消えゆく灯の最後の揺らめきを目にするまで       1999.06.01



 閉じられた心に。
 知らぬ間に集った数名の仲間。自分を護るために供にいく仲間。
 そう、一筋の光が照らすように。
 閉じられた心に、消えゆく灯がともる。


 切ったばかりの髪が、陽に透けて赤く見え、風の動きに弄ばれた。
 ゼパム・ファラウドは、巨大な建造物を目前にして、少しの間動かずにいた。思えば、この五年、様々なことがあった、と、感慨にふけっていたのだ。そんなことを考えるようになった自分に、驚きを覚えながらも。
「何やってんだ、ゼパム。早く入ろーぜ」
「らしくないなぁ。迷うなんて」
 振り返れば延々と砂漠だけが続いていて、そこに立つ仲間達の姿が目に止まる。
「そう…だったな」
 ゼパムはゆっくりと息を吐き出し、目の前の壁に手をかけた。
「ラトアスド…」
 最後の扉よ。異界の言葉でそう呟くと、ぎぃ…っという物質的な音とともに、壁が開いていった。石を感じさせる肌触りの壁が、まるでそこに扉があるかのように、少しずつ隙間を広げていく。中は暗い。外からでは何も見えない。
「僕が行こう」
 内側へ足を踏み出しかけたゼパムを止めて、オリシエスが言った。何も疑ったことのない茶の瞳が、まっすぐにゼパムを捕らえる。
「わかった」
 目を伏せてゼパムは答え、場所を譲った。オリシエスが暗闇に消えてすぐ、目の前を銀の髪が通り過ぎた。一つに束ねられた後ろ髪が、背に揺れるのが見える。
「ティスト!」
「オリシエスばっかずりーじゃん。俺様も先に行くぜ」
 振り返りもせずに、ティストはひょいっと飛び込んだ。やれやれとばかりに、ゼパムもその背を追って中へ入る。思ったより更に、暗く広い。少しの段差につまづきそうになり、オリシエスに支えられる。

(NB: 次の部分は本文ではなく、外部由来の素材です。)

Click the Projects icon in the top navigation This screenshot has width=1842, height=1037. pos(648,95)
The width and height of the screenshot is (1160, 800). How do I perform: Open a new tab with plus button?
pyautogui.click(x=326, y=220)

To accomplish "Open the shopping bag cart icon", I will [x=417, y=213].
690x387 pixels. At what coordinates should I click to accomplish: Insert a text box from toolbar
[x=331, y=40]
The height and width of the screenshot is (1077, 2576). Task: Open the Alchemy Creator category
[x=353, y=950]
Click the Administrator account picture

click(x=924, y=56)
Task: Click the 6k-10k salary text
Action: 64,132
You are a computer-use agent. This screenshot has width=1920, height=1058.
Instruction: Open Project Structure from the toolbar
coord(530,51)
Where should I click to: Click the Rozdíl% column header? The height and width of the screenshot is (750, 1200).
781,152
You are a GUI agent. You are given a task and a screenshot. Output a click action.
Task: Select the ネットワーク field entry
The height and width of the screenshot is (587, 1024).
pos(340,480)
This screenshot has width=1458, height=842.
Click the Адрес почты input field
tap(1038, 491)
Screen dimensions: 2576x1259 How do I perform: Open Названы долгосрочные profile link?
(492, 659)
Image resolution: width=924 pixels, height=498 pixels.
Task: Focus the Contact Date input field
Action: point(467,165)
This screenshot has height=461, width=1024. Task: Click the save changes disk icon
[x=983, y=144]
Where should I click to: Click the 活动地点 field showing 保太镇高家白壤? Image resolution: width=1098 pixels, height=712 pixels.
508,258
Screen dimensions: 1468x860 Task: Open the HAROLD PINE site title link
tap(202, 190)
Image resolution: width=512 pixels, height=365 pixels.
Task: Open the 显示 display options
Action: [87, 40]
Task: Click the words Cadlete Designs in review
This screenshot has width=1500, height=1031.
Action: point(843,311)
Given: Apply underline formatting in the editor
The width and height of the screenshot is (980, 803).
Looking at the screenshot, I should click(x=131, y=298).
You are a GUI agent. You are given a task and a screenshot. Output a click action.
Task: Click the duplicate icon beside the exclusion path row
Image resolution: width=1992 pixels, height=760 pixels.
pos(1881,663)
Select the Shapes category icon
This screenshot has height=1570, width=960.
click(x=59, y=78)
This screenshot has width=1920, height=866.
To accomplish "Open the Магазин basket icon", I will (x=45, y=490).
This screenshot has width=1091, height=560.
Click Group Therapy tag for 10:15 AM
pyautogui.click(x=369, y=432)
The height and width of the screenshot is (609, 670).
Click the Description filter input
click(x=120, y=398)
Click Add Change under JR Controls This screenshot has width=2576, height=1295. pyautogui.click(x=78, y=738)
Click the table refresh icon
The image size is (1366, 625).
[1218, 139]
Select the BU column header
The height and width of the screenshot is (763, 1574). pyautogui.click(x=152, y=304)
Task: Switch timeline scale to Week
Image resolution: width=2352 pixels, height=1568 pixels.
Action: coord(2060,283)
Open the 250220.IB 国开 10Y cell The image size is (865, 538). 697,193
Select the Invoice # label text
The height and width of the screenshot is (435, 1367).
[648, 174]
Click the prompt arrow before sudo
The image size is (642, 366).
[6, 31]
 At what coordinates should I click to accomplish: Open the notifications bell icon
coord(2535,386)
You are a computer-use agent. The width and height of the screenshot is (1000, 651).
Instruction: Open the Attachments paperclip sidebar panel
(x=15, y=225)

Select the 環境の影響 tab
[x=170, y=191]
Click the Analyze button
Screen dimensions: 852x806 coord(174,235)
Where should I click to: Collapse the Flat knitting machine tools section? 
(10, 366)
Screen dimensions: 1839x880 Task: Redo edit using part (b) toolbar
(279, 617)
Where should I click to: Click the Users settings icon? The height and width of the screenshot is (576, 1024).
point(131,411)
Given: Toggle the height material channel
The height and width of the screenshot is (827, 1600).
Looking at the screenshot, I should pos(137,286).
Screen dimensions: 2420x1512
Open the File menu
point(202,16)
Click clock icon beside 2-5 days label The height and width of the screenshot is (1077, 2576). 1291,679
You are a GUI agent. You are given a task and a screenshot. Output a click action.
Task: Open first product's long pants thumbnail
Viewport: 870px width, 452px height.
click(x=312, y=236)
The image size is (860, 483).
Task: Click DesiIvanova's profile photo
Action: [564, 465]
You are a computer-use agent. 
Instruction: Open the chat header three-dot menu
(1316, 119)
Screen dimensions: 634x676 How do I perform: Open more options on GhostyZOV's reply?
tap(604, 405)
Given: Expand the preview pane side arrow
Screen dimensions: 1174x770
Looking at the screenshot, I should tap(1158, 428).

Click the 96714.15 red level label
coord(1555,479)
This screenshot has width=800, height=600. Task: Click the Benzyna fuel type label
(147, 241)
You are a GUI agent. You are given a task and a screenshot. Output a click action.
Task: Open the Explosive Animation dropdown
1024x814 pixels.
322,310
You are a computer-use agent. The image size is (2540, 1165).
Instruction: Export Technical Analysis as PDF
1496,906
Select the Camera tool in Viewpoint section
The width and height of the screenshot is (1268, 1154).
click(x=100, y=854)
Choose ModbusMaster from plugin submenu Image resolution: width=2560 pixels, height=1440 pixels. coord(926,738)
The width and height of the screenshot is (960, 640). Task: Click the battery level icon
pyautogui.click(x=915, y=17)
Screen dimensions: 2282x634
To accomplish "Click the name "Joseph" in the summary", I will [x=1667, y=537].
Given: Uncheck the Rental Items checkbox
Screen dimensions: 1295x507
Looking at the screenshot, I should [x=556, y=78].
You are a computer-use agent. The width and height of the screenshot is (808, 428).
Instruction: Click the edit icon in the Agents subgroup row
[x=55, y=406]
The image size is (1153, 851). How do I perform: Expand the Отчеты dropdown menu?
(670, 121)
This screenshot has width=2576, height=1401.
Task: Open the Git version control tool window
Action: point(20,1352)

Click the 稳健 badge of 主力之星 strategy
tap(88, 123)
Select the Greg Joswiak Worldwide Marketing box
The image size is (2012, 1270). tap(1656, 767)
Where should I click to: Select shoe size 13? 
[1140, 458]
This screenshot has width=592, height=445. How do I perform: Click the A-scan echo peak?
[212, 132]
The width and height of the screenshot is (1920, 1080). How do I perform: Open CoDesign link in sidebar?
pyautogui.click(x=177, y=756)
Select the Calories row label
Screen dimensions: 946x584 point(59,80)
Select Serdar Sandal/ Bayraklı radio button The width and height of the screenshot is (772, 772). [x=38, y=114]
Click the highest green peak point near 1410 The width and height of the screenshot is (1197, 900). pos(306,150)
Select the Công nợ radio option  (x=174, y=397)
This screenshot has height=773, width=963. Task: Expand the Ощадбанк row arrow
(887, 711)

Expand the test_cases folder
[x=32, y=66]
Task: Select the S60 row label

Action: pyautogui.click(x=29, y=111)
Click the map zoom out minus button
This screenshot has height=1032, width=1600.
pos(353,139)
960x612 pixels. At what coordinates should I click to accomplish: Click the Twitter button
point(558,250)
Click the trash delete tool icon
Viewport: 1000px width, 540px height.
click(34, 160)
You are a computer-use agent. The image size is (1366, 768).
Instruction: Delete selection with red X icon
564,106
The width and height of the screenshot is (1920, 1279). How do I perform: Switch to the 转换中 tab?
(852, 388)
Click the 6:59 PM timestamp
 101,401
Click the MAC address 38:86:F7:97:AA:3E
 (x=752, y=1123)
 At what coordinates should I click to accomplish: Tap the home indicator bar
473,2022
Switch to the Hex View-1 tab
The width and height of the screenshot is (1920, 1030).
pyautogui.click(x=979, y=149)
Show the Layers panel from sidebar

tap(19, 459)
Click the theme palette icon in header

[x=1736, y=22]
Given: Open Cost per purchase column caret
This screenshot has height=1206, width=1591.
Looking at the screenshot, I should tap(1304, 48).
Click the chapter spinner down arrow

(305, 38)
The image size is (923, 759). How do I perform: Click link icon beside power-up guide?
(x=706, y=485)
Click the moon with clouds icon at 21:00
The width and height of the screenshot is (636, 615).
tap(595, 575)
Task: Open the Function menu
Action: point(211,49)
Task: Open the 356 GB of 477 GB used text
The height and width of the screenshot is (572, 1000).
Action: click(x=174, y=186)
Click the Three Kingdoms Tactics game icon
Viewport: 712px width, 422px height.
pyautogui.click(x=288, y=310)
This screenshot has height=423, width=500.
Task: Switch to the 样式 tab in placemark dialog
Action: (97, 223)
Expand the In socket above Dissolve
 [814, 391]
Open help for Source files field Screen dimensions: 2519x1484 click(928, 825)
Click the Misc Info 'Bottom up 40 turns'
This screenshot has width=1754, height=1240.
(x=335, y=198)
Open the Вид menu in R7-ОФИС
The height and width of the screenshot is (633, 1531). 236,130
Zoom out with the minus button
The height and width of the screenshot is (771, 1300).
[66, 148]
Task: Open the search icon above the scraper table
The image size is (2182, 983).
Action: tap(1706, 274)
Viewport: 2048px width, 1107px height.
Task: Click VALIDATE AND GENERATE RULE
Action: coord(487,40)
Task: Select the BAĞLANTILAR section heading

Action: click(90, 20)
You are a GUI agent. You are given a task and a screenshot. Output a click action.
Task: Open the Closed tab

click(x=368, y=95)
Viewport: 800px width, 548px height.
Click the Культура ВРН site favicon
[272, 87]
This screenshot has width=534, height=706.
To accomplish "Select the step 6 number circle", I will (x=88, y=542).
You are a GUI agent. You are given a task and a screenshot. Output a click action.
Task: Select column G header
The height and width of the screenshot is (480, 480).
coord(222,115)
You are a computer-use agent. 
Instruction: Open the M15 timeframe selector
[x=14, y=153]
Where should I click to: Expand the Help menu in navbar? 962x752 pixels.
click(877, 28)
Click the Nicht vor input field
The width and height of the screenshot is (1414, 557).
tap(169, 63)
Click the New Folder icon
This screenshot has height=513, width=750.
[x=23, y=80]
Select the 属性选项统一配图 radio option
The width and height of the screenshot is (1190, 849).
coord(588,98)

 ゼパムの後に、続けて何人かが着地する気配が伝わってきた。
「…あっ」
「ミンちゃん、大丈夫?」
「うん。へーき。少し低かったから…」
「…シェラル、邪魔だ。ぶつかるだろう」
「あ、コルカごめんよ。って、ヒサメ上に乗るな」
「我は何もしておらぬ」
「あっそ。…あ、ゼパム、全員揃ったよ」
 淡い緑色の瞳が、陽気にそう告げた。

「では、いこう」

 思ったよりも暗く広かったが、思ったよりも不安ではなかった。ゼパムは頭の中に響く音に導かれながら、迷わずに進んでいく。すぐあとに続く、六人の仲間達の信頼を、裏切ることなく。


 しとしとと冷たいものが、あとからあとから降ってくる。凍えそうで。消えてしまいそうで。その空虚感に身震いした。
 影が差して顔をあげると、漆黒の瞳に自分が映った。まぶたにたまった水滴が、ほおに溢れるのを感じた。一筋のしずくが、すぅっと落ちる。
「…誰?」
 でも誰でもよかった。自分を見てくれる人だったら、名前なんかどうでもよかった。慌てて、首を振る。
「いいの。名前なんか、どうでも。…ただ、お願い、いかないで」
「あなたに用など無いが…断る理由も無いな」
 瞳と同じ漆黒の髪を、長く伸ばして編んであった。青年は肩から前にそれを流したまま、ほどけてくる前髪を、ぱさっとかきあげた。そこに、小さな紋章が、一瞬見えたような気がした。青年が隣に腰を下ろし、ぽつんと呟いた。
「私も…呪われた身だ」
 はっと身を固くして、自分の心を閉ざした。
 しばらく黙って、青年は言った。
「私の名はコルカ・バーラーク。どうでもいいと言うのならば、忘れればいい」
 青年はその漆黒の瞳を、すぃっと細めてささやいた。


 ぽ…たん……ぽ…たん……ぽ…たん……

 踏み出す度、足に激痛が走る。だらんとした右腕を抱え、半ば動かない左足を引きずって、少しでも遠くへと、離れようと歩き続ける。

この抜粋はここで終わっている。